Sudah Lunasi Unit, Tapi Tak Punya Sertifikat? Ini Jeritan Penghuni Apartemen Puncak Surabaya
SURABAYA, iNewsSurabaya.id – Ribuan penghuni Apartemen Puncak Kertajaya Permai mengeluhkan ketidakpastian status kepemilikan unit yang telah mereka lunasi sejak belasan tahun lalu. Pasalnya, hingga kini mereka belum juga menerima Akta Jual Beli (AJB), dokumen penting yang menjadi dasar untuk memperoleh Sertifikat Hak Milik (SHM) Strata Title.
Kekecewaan ini memuncak saat sekitar 50 warga mendatangi gedung DPRD Kota Surabaya, Selasa (2/7/2025), untuk menyuarakan langsung keluhannya dalam agenda hearing bersama Komisi C. Selain masalah AJB, warga juga menyoroti berbagai kebijakan sepihak dari manajemen apartemen, mulai dari kenaikan Iuran Pengelolaan Lingkungan (IPL) hingga sistem parkir yang dinilai memberatkan dan tidak transparan.
Slamet Riyadi, salah satu penghuni yang sudah tinggal sejak 2010, menuturkan bahwa sejak membeli unit, dirinya dan ribuan pemilik lainnya hanya mengantongi Perjanjian Pengikatan Jual Beli (PPJB).
“Sudah 15 tahun kami menunggu AJB tapi tak kunjung diberikan. Padahal kami sudah melunasi unit. Tanpa AJB, kami tidak bisa mengurus SHM Strata Title ke BPN,” ujarnya di hadapan Komisi C.
Masalah tak berhenti di sana. Warga mengaku kerap menghadapi kebijakan sepihak dari pengelola, seperti kenaikan IPL tanpa musyawarah, potongan PPN 11% untuk layanan fasilitas, serta pembayaran parkir di muka untuk periode hingga setahun.
Bahkan, mereka juga dibebani Pajak Bumi dan Bangunan (PBB) meski status legalitas masih dipegang pengembang. "Seharusnya PBB masih tanggung jawab pengembang karena AJB belum terbit. Ini sangat merugikan," tambah Slamet.

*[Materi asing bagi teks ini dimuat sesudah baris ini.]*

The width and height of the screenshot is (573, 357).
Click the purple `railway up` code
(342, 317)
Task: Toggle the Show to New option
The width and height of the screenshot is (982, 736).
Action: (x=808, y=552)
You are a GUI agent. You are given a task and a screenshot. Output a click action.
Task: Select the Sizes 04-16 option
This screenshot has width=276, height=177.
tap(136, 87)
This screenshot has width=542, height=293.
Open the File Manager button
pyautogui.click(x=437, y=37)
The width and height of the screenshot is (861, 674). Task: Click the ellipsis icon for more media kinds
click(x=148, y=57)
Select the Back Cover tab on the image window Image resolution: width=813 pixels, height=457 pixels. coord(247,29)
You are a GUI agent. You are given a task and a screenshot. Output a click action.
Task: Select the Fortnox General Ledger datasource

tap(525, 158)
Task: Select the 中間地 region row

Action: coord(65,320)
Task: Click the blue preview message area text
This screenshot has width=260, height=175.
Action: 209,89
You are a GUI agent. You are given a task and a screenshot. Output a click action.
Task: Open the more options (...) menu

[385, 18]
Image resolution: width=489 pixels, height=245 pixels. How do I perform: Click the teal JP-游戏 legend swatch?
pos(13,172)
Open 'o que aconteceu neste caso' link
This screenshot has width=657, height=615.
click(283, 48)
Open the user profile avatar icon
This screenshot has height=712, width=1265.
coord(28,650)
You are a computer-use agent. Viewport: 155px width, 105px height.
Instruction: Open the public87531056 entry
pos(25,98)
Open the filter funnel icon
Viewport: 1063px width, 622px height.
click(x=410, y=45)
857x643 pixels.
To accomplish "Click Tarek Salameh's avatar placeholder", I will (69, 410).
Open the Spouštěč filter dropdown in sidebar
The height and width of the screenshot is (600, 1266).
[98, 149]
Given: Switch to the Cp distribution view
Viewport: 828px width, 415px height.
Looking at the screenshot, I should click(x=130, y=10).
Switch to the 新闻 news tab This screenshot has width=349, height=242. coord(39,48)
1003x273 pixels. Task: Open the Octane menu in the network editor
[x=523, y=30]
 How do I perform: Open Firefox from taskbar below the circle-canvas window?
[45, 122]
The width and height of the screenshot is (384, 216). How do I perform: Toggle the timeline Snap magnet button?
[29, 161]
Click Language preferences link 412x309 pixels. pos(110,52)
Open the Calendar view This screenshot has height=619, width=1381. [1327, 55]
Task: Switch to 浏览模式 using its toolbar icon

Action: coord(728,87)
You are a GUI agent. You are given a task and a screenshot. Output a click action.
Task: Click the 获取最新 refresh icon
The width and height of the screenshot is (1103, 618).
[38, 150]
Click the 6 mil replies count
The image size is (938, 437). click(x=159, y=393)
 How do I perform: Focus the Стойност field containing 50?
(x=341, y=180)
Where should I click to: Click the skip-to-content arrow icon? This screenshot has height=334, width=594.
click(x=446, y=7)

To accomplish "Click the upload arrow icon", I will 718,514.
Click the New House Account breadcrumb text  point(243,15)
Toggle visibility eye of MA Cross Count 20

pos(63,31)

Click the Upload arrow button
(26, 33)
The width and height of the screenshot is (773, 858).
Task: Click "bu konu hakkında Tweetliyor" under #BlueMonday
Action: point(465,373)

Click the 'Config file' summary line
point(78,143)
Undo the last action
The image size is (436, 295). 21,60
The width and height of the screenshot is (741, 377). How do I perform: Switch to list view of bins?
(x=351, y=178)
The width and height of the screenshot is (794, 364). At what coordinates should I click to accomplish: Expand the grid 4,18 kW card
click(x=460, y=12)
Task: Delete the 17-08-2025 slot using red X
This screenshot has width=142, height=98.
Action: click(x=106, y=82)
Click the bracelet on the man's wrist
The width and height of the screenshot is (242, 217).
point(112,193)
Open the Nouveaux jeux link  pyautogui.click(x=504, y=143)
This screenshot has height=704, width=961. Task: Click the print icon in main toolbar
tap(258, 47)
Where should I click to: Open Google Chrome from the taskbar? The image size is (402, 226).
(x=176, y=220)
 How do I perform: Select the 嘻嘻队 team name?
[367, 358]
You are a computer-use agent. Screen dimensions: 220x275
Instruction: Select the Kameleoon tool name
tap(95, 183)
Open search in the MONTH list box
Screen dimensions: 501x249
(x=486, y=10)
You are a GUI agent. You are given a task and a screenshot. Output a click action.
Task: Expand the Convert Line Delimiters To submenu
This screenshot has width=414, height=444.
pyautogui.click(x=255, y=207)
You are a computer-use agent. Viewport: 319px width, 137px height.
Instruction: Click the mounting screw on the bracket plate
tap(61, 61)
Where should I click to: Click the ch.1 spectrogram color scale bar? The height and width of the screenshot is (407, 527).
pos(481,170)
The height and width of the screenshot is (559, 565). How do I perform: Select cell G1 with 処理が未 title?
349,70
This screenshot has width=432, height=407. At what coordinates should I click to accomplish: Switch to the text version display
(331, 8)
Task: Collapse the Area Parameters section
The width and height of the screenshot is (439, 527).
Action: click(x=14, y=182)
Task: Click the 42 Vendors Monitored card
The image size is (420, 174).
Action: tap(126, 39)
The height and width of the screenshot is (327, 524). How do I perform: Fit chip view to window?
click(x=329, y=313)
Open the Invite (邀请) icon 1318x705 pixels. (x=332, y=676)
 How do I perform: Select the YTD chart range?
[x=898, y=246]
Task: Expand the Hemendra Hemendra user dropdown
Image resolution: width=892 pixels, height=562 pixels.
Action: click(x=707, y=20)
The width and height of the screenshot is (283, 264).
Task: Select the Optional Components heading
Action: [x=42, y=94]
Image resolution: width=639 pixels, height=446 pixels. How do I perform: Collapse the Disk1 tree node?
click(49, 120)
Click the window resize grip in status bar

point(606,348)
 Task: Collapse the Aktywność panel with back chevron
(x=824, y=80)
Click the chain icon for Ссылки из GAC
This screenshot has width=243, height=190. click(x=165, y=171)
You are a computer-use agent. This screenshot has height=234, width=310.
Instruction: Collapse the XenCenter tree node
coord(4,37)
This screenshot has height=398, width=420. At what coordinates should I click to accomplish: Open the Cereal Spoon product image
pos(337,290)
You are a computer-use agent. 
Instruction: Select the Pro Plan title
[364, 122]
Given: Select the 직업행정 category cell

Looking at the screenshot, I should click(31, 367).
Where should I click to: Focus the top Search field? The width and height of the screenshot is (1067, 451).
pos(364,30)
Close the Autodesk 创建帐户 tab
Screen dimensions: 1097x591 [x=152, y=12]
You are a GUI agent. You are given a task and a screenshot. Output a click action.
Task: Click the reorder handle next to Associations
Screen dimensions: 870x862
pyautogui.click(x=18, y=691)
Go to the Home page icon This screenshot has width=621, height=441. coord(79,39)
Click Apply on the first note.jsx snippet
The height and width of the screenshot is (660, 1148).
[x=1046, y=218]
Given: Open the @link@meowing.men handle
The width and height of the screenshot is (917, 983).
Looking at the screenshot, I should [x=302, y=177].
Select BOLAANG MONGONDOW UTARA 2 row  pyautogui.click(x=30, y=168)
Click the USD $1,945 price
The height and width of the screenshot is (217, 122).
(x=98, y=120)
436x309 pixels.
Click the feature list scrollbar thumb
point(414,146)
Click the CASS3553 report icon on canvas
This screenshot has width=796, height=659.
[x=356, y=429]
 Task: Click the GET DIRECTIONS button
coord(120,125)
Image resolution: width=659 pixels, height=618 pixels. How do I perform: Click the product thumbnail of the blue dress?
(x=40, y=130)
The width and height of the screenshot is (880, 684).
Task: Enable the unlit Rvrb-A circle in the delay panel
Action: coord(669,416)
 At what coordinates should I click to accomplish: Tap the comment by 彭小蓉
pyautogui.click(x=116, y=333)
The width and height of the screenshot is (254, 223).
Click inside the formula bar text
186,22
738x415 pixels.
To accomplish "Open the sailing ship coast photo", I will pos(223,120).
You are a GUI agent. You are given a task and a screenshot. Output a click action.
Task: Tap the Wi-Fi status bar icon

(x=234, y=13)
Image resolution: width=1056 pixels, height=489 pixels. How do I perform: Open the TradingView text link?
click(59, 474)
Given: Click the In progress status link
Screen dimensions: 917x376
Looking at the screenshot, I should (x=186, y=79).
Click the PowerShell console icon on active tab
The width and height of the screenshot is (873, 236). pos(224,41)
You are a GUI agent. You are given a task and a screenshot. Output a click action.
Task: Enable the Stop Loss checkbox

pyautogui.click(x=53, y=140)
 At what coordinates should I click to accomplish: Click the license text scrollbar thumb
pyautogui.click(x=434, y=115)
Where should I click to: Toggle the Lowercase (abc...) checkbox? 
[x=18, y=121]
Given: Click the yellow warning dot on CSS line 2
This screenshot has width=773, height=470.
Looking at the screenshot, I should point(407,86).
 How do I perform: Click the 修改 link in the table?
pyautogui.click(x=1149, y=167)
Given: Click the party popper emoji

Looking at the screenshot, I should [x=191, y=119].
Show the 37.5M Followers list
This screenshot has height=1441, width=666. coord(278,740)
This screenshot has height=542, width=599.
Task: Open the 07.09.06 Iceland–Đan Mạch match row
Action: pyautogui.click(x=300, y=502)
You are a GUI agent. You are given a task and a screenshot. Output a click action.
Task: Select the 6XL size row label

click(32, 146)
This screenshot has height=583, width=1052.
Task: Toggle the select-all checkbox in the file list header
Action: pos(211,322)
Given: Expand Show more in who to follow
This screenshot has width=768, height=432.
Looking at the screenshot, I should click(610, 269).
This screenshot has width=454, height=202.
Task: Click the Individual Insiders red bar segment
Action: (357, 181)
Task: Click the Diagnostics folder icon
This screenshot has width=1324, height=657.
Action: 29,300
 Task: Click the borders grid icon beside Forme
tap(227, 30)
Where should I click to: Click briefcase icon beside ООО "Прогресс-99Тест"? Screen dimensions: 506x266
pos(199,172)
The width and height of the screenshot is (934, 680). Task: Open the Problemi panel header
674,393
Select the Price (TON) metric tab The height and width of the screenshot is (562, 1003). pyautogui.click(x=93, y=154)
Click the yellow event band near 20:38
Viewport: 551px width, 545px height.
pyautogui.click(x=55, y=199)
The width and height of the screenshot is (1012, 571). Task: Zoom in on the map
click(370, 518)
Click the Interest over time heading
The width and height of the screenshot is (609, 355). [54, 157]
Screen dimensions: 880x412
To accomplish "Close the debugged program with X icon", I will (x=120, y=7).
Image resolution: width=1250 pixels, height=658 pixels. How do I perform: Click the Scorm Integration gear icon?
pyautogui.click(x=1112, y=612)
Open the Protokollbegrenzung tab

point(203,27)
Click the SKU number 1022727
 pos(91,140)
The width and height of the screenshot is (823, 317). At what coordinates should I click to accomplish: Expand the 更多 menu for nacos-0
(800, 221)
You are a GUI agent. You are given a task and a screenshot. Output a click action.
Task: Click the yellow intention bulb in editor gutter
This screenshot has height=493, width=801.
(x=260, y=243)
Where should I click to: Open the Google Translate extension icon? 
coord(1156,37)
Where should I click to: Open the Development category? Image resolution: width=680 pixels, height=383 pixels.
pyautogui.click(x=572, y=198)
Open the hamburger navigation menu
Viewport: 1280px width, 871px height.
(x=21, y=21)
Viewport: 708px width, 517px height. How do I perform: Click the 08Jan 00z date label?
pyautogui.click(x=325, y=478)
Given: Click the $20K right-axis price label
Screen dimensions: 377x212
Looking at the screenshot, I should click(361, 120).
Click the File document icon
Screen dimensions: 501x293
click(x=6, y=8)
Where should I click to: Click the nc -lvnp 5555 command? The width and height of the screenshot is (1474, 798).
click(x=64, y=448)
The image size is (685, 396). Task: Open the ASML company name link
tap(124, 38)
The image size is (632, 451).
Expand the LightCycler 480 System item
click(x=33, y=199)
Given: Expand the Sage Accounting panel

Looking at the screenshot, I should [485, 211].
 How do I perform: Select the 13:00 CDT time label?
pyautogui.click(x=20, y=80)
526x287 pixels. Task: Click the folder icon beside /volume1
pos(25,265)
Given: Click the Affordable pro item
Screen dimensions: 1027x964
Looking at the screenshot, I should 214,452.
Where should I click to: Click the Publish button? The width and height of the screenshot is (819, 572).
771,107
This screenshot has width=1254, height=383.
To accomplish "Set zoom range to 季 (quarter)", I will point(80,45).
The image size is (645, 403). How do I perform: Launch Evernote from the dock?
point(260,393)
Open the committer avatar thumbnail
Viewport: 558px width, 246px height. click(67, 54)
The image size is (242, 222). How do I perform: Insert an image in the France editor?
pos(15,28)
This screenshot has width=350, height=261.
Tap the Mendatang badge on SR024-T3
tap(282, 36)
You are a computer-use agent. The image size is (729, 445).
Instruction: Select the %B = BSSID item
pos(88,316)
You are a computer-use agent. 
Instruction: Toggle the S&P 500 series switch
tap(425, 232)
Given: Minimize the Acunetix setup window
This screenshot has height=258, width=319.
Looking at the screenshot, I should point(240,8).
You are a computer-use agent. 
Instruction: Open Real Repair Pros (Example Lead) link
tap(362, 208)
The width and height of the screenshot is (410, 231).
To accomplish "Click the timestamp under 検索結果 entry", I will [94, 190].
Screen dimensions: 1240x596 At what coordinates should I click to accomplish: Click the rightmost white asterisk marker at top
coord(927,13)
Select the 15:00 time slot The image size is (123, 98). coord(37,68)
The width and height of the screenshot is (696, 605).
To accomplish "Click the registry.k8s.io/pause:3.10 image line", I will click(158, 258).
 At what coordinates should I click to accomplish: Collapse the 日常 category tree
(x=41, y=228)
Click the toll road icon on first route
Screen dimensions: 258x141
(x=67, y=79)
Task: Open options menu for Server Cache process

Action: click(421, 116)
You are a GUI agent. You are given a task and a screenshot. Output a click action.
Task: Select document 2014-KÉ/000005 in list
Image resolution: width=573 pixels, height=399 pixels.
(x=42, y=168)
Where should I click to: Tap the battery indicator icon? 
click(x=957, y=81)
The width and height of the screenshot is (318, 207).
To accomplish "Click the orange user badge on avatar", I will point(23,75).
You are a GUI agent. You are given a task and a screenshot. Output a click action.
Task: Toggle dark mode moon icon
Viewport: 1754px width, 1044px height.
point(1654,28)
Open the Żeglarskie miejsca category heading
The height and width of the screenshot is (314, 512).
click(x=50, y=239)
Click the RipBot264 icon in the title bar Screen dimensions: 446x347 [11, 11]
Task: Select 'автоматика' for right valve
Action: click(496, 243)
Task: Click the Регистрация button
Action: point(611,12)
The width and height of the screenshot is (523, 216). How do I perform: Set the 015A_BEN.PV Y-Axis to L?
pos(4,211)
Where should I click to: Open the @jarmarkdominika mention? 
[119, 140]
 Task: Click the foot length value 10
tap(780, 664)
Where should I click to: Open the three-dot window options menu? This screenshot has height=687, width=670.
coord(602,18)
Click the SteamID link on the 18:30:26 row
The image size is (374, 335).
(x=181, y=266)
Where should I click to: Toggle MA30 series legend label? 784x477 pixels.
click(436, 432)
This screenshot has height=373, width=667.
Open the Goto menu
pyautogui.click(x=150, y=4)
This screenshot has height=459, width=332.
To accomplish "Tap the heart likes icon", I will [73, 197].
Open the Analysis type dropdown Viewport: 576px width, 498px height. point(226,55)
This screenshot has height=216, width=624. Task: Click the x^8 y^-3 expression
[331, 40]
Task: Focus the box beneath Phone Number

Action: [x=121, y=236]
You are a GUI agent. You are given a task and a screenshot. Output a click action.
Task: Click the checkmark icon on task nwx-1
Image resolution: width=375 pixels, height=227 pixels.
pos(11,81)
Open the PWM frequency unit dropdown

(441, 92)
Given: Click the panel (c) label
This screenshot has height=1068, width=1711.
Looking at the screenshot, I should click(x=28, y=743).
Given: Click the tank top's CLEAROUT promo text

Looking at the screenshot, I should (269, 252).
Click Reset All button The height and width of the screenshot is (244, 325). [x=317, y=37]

Ketua Komisi C DPRD Kota Surabaya, Eri Irawan, menyatakan persoalan ini bukan hanya terjadi di Apartemen Puncak Kertajaya Permai. Ada lima apartemen lain di bawah Grup Puncak yang mengalami kondisi serupa, yaitu Puncak Dharmahusada, Puncak Permai, Puncak Bukit Darmo Golf, dan Puncak CBD.
“Rata-rata warga hanya pegang PPJB, belum bisa mengurus sertifikat. Pertelaan baru diproses tahun ini, padahal sejak 2017 tidak ada progres,” kata Eri.
Komisi C pun memberikan ultimatum kepada pengembang untuk menyelesaikan SLF (Sertifikat Laik Fungsi) bersyarat paling lambat 1 Agustus 2025. Selanjutnya, proses pertelaan dan akta pemisahan harus segera diselesaikan agar warga bisa mengurus sertifikat ke Badan Pertanahan Nasional (BPN).
Sorotan lain juga tertuju pada sistem pengelolaan parkir. Warga diminta membayar di muka, namun data dari Badan Pendapatan Daerah (Bapenda) menunjukkan setoran pajak parkir dari apartemen tersebut hanya sekitar Rp3,7 juta per bulan.
“Kapasitas kendaraan bisa 500 unit. Kalau hanya setor Rp3 jutaan, jelas ada kejanggalan. Kami minta Bapenda audit. Kalau perlu, jaksa dilibatkan untuk telusuri potensi kerugian negara,” tegas Eri.
Melihat kompleksitas masalah yang mencakup banyak warga dan pengembang besar, Komisi C berencana membawa persoalan ini ke Kementerian Pekerjaan Umum dan Perumahan Rakyat (PUPR) di Jakarta.
“Minggu depan kami akan menyampaikan langsung ke Kementerian PUPR. Ini bukan kasus kecil. Ini menyangkut hak kepemilikan ribuan warga Surabaya,” pungkas Eri.
Sementara itu, pihak manajemen apartemen yang hadir dalam hearing menolak memberikan komentar kepada awak media usai rapat.